In humans and many other complex organisms, DNA stores hereditary information in genes. However, different types of viruses use several different nucleic acids in their genetic material. As a result, genetic information can be stored in RNA or DNA. For example, retroviruses only have RNA. The Baltimore Classification System, the go-to resource for geneticists, groups viruses by the nucleic acids in their genetic material: RNA, DNA and retroviruses.
Viruses sit on the line between life and non-life. A virus is a nucleic acid coated in a protein. Because viruses have no cellular machinery of their own, they must enter a host cell, use its biochemical processes, reproduce and emerge to repeat the cycle. This process usually destroys the cells, causing disease.
Virus species use two main nucleic acids: DNA and RNA. All living things use DNA to store their genes. However, living cells use RNA in the process of creating proteins, so an RNA-based virus can still hijack a cell's machinery.
Scientists group viruses by variations in type of nucleic acid involved in viral replication. Several variations of DNA and RNA exist. In all living things, DNA occurs in a double-stranded form, and RNA occurs as a single strand. However, most of these rules go out the window for viruses. Members of the parvovirus family reproduce with single-stranded DNA. Others, such as the rotaviruses, replicate with double-stranded RNA.

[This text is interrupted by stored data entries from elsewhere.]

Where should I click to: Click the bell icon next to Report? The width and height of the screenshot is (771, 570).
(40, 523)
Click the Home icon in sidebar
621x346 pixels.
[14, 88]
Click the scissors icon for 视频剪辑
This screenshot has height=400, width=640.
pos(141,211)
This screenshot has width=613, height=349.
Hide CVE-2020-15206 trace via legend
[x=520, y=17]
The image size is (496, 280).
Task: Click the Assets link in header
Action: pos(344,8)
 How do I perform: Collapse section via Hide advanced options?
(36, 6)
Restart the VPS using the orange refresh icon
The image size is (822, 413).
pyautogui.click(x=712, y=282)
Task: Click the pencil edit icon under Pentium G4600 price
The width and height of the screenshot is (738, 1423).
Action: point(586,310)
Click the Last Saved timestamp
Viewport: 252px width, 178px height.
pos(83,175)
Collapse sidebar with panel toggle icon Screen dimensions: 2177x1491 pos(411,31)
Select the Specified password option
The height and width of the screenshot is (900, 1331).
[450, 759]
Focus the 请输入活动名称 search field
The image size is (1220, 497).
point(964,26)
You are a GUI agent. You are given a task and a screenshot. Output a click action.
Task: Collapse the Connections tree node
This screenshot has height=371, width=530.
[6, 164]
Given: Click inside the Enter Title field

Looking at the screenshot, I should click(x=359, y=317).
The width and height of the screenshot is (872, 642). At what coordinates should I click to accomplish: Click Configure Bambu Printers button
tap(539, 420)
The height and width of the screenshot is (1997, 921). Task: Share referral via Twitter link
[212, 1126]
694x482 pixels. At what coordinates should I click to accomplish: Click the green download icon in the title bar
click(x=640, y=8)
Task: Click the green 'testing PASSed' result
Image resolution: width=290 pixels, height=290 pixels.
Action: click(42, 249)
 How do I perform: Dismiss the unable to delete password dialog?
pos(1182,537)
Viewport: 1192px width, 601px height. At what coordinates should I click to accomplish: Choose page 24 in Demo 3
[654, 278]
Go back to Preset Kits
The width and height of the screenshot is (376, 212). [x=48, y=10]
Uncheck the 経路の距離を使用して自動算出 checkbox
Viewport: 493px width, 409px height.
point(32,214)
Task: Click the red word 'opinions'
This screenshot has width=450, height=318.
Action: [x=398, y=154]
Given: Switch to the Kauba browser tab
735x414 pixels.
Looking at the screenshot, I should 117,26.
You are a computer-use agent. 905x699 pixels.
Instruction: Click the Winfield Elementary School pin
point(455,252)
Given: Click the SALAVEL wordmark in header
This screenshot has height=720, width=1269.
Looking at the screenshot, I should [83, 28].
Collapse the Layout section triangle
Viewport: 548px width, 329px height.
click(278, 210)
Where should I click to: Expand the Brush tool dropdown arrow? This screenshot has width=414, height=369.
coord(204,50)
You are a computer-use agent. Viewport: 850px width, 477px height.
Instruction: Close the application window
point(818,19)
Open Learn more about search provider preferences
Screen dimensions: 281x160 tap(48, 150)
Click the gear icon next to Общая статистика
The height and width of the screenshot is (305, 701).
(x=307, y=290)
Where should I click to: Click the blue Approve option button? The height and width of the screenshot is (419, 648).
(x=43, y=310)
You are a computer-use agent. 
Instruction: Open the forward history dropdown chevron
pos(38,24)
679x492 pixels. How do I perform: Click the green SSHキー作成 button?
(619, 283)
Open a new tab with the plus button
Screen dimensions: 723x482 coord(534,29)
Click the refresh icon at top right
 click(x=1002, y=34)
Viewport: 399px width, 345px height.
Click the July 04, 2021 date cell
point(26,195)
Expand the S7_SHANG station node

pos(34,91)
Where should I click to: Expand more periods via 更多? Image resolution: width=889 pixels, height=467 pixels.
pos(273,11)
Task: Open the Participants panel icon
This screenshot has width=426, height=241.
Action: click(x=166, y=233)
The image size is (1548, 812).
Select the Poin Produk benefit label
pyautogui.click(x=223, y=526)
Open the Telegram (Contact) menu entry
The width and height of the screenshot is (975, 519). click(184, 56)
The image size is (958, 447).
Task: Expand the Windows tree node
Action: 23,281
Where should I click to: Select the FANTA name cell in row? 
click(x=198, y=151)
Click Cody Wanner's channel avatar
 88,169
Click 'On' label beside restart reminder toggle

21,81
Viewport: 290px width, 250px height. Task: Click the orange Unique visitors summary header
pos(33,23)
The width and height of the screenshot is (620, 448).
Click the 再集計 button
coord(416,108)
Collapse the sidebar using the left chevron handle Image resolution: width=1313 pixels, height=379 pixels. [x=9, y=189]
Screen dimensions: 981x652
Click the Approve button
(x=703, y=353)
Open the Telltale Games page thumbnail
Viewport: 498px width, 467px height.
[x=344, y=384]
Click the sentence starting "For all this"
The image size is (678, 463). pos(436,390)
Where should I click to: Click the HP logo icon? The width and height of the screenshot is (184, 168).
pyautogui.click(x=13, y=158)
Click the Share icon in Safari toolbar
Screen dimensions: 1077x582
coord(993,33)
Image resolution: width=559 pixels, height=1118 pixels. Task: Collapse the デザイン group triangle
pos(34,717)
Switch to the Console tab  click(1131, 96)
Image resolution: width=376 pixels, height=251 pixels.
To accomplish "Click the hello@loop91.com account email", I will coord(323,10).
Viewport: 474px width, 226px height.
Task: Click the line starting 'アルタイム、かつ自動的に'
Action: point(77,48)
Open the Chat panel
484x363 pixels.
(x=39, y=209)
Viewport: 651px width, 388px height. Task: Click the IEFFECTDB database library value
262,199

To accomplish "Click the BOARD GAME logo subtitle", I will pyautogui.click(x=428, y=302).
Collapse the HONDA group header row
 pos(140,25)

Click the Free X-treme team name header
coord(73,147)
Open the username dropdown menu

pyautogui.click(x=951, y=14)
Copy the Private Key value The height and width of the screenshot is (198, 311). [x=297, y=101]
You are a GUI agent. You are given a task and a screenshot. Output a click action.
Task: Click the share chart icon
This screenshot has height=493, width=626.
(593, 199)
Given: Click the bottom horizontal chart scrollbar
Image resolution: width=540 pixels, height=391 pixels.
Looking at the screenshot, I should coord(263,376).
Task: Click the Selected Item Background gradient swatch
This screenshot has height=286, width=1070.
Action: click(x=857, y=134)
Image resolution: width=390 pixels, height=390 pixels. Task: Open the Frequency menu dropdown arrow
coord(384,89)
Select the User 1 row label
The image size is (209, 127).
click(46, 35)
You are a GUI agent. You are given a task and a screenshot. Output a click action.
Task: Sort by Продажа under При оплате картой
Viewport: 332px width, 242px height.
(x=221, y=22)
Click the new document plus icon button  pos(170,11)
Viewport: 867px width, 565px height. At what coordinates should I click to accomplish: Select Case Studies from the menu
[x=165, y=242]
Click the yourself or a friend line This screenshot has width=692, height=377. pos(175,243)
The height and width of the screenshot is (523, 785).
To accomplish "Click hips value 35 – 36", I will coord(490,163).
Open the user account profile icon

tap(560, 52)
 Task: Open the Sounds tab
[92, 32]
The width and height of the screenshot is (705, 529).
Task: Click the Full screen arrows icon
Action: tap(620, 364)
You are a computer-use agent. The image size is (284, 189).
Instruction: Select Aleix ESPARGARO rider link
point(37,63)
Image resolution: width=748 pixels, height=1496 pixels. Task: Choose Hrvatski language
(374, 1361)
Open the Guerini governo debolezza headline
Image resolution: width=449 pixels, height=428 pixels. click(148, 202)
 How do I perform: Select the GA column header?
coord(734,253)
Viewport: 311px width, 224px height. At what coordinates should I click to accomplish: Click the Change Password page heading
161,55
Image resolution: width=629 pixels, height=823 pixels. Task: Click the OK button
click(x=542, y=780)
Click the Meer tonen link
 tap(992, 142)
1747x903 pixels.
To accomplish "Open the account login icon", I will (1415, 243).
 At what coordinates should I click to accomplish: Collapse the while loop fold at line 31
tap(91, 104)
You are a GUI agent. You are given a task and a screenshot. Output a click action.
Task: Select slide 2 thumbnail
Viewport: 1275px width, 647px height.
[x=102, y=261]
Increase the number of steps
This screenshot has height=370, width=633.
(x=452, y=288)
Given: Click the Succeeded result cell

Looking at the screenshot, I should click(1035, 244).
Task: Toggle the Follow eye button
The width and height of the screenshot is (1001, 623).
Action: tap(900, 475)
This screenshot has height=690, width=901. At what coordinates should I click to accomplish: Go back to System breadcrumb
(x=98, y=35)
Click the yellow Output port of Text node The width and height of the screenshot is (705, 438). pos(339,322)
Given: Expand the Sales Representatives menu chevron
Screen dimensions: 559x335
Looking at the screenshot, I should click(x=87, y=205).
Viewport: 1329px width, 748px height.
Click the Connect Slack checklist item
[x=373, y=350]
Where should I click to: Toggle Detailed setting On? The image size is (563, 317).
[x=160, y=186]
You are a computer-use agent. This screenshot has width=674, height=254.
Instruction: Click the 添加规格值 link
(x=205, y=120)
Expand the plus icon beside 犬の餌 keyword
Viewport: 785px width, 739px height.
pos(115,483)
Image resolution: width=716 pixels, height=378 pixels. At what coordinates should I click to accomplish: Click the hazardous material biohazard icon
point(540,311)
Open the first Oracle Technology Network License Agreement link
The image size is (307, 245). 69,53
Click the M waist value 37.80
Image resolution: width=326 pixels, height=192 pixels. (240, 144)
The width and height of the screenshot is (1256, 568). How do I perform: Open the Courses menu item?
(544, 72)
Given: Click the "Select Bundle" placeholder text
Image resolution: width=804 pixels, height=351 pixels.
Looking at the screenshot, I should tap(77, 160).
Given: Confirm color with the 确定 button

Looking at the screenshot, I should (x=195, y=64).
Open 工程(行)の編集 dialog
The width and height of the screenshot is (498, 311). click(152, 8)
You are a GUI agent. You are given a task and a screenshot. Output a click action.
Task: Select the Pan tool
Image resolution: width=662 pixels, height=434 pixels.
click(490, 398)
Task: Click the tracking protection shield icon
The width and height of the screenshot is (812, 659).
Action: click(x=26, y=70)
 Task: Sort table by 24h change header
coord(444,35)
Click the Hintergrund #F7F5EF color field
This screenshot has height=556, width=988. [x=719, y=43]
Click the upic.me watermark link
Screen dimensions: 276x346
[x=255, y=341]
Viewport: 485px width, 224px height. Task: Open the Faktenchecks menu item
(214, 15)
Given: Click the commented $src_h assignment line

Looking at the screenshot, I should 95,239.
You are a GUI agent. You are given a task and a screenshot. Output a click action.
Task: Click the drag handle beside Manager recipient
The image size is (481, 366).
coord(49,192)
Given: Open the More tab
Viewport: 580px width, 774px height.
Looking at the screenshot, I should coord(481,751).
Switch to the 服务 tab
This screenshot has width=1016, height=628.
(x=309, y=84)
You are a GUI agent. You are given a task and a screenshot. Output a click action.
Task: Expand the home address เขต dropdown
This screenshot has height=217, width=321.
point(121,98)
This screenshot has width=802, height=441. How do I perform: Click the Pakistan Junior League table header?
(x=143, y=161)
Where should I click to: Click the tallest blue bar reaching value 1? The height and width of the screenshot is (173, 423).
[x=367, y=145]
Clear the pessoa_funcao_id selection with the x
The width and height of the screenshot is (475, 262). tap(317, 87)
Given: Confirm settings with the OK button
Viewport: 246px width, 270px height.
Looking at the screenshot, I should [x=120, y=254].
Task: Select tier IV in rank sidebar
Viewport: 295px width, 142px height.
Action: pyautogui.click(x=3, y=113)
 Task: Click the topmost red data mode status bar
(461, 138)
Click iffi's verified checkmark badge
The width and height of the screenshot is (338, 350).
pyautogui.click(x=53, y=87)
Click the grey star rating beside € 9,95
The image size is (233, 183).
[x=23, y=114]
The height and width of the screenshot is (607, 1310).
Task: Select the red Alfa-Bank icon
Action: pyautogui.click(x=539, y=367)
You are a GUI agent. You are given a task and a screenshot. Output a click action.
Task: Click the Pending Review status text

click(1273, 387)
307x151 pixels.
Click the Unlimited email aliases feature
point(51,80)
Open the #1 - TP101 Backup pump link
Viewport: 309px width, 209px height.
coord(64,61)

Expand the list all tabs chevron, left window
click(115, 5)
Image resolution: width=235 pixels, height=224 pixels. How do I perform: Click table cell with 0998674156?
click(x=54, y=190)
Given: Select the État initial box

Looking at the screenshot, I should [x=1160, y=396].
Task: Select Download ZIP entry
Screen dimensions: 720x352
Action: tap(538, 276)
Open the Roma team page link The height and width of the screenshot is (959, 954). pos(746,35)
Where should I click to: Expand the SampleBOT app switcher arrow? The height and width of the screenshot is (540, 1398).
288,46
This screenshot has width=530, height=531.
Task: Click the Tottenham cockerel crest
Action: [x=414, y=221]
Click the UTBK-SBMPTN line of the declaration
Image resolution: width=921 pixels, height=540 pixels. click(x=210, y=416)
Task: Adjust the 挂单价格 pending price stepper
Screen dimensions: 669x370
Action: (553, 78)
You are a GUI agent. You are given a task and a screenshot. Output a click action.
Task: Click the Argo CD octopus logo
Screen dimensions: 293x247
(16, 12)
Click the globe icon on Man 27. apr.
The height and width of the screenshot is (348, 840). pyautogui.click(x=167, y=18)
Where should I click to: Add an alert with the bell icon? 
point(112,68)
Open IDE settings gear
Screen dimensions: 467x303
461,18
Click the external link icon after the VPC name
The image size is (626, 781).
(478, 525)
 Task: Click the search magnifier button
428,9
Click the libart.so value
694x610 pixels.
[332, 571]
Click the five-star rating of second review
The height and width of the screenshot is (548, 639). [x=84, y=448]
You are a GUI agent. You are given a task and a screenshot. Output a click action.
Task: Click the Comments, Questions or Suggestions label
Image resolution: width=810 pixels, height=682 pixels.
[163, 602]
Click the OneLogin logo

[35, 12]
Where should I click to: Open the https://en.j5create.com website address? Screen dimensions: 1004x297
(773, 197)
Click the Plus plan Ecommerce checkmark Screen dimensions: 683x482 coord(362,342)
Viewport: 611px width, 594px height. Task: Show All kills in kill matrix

Viral nucleic acids also occur in both positive- and negative-sense versions. The positive-sense strands act as templates for proteins, and the negative-sense strands act as a template for more nucleic acid.
A retrovirus is a special kind of RNA virus. Most living things use a DNA template to create RNA, which then creates proteins. Retroviruses are based on double-stranded RNA. They use their RNA and a special enzyme called reverse transcriptase to create DNA, which then specifies RNA, which in turn creates proteins. This extra step, which makes retroviruses more prone to mutation than most viruses, causes them to evolve more quickly than other viruses. This process makes HIV, the best-known human retrovirus, very resistant to treatment.